- EXERCISE TEXT
####################
The time lapse has been far too long. However, it is great to see UK regulators, freed from the shackles of the European Union, asserting their independence.

Competition and Markets Authority (CMA) chief executive Sarah Cardell is coming under fire from MPs, Microsoft and sections of the media.

The watchdog has allegedly created a hostile environment for investing in Britain by daring to diverge from Brussels in blocking the proposed £55billion mega-takeover of gaming creator Activision Blizzard by Microsoft.

In a different part of the forest, City regulator the Financial Conduct Authority is attacked by governance mavens for daring to strip away rules that have discouraged listings on the London Stock Exchange.

As Sarah Pritchard, the FCA’s markets boss, notes it shows that markets ‘just like nickel coins’ do not stand still.

Game over: The Competition and Markets Authority blocked the proposed £55bn mega-takeover of gaming creator Activision Blizzard by Microsoft

Game over: The Competition and Markets Authority blocked the proposed £55bn mega-takeover of gaming creator Activision Blizzard by Microsoft

No one can be sure what the US anti-trust regulator, the Federal Trade Commission, will eventually make of the Microsoft deal for Activision.

Cardell argues that it is thinking along the same lines as the CMA in that undertakings made by Microsoft to share with rivals will never be robust enough. 

The concern must be that the £1.9 trillion behemoth could end up setting the terms of trade for the whole, diffuse, cloud-gaming industry. 

In the American system, one can never be confident that politics and lobbying, particularly in the 18-month run-up to a presidential election, won’t determine outcomes.

As fuel prices at the pumps and the cost of food have escalated, there have been denials by the economic establishment that ‘greedflation’ has occurred in the UK.

Maybe, but the CMA as protector of the consumer interest is to look at fuel prices on supermarket forecourts, as well as the cost of food products.
####################
- DIRECTIONS
1) Say whether each statement below agrees with the article on UK regulators, answering yes or no and quoting the words of the article that decide it. (a) The CMA blocked Microsoft's proposed takeover of Activision Blizzard. (b) Sarah Pritchard is chief executive of the CMA. (c) The Financial Conduct Authority is adding rules that discourage listings on the London Stock Exchange.
2) Copy out the passage of the article on UK regulators that begins at the words "The time lapse" and stops after the words "London Stock Exchange.".

- PROVIDED MATERIAL
####################
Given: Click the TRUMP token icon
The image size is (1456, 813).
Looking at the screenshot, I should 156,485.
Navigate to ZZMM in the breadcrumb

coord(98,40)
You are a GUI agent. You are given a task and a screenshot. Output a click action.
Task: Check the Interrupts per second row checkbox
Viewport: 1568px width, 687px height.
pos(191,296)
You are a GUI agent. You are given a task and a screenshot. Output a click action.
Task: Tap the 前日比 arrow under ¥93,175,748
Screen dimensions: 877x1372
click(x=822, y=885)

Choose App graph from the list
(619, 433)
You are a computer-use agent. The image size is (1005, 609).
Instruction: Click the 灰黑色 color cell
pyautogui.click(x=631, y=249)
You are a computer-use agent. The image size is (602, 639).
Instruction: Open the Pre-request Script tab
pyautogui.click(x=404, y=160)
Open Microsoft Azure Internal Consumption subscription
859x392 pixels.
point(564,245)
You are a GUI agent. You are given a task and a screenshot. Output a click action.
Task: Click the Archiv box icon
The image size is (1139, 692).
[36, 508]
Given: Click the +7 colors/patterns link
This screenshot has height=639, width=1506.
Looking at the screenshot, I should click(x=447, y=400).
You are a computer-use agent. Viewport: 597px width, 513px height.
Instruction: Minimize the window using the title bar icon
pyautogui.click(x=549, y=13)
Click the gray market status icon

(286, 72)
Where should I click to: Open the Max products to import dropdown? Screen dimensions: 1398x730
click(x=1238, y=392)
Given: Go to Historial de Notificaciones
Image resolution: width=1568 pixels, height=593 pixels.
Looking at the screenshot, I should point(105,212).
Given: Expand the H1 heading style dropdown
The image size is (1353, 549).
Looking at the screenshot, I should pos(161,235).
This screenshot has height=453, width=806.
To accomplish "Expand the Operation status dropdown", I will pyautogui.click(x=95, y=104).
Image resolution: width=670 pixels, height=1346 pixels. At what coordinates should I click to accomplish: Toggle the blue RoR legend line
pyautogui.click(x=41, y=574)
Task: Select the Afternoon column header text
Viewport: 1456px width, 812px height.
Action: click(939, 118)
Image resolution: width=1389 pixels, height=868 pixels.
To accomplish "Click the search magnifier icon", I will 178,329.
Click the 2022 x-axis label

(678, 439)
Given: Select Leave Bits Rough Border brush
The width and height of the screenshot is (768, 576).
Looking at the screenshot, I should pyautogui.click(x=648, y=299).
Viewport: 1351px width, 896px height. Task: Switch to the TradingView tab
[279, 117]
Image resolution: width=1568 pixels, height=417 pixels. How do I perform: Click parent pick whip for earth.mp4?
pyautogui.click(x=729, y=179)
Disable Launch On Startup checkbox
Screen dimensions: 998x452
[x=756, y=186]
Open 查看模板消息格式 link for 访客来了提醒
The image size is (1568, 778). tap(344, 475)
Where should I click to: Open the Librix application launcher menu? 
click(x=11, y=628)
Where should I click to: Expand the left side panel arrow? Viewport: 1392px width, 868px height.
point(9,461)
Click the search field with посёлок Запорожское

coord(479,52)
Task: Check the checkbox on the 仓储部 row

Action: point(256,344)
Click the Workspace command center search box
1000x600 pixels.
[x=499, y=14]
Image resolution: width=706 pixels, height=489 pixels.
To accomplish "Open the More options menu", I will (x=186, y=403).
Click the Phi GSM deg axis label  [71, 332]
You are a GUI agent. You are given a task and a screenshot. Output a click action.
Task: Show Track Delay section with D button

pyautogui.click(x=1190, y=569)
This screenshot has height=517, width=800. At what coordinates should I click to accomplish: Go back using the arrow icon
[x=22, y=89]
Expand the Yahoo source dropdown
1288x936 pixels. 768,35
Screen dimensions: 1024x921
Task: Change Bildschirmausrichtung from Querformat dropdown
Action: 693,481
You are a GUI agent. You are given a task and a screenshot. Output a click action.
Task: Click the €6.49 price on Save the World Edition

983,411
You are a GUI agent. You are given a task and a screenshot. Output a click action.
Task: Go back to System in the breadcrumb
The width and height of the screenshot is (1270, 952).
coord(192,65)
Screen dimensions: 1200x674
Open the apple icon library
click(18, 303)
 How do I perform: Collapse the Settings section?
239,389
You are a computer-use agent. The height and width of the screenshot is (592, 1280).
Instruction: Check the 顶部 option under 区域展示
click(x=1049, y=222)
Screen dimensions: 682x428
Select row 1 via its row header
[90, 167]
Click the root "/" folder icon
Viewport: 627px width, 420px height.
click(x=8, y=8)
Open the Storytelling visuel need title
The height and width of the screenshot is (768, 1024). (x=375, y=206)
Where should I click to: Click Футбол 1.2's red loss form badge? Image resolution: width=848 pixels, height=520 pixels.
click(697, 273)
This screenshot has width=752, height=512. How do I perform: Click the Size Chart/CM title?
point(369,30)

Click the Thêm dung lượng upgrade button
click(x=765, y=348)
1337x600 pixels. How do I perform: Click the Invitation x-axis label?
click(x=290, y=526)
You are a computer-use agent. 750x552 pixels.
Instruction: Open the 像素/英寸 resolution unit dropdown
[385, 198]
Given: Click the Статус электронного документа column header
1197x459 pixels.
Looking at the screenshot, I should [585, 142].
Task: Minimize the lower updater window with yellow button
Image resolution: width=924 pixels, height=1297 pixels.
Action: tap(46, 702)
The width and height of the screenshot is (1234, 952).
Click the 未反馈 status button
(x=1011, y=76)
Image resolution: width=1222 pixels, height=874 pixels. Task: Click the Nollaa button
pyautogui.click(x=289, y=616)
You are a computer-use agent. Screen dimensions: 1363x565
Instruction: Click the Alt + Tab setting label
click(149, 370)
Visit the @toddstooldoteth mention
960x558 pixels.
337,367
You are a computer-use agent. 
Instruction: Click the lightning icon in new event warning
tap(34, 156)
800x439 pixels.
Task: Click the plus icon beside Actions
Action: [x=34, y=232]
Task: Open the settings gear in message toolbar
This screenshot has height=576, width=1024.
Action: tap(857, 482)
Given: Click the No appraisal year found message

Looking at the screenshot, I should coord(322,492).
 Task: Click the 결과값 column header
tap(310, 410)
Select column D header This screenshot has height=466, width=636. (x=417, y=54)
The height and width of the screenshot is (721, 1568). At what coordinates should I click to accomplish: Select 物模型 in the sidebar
####################
- ANSWERS PER TASK
1)
(a) Yes: "blocking the proposed £55billion mega-takeover of gaming creator Activision Blizzard by Microsoft"
(b) No: "Sarah Pritchard, the FCA’s markets boss"
(c) No: "daring to strip away rules that have discouraged listings on the London Stock Exchange"

2)
The time lapse has been far too long. However, it is great to see UK regulators, freed from the shackles of the European Union, asserting their independence.

Competition and Markets Authority (CMA) chief executive Sarah Cardell is coming under fire from MPs, Microsoft and sections of the media.

The watchdog has allegedly created a hostile environment for investing in Britain by daring to diverge from Brussels in blocking the proposed £55billion mega-takeover of gaming creator Activision Blizzard by Microsoft.

In a different part of the forest, City regulator the Financial Conduct Authority is attacked by governance mavens for daring to strip away rules that have discouraged listings on the London Stock Exchange.